Would you return the entries below exactly from the line containing "Subscribe (675, 40)" onward, ending with the final line and including it, and nothing else?

START Entries supplied

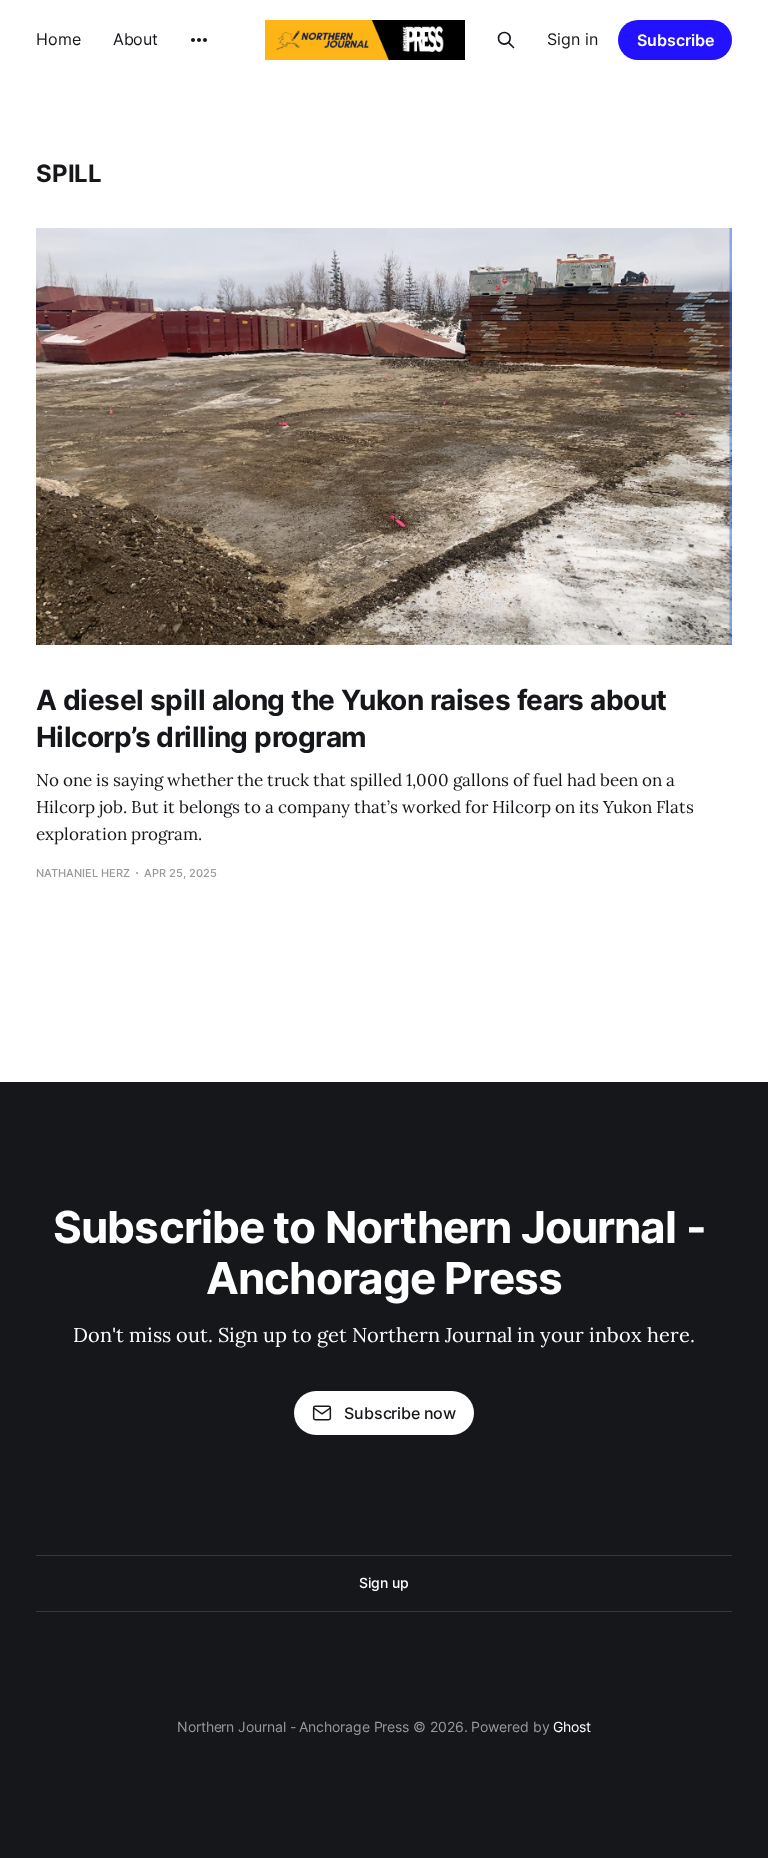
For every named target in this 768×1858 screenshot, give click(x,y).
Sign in (572, 39)
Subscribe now (400, 1413)
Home (58, 39)
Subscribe (675, 40)
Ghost (572, 1726)
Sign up (383, 1582)
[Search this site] (506, 40)
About (136, 39)
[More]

END Entries supplied

Task answer:
Subscribe (675, 40)
Ghost (572, 1726)
Sign up (383, 1582)
[Search this site] (506, 40)
About (136, 39)
[More]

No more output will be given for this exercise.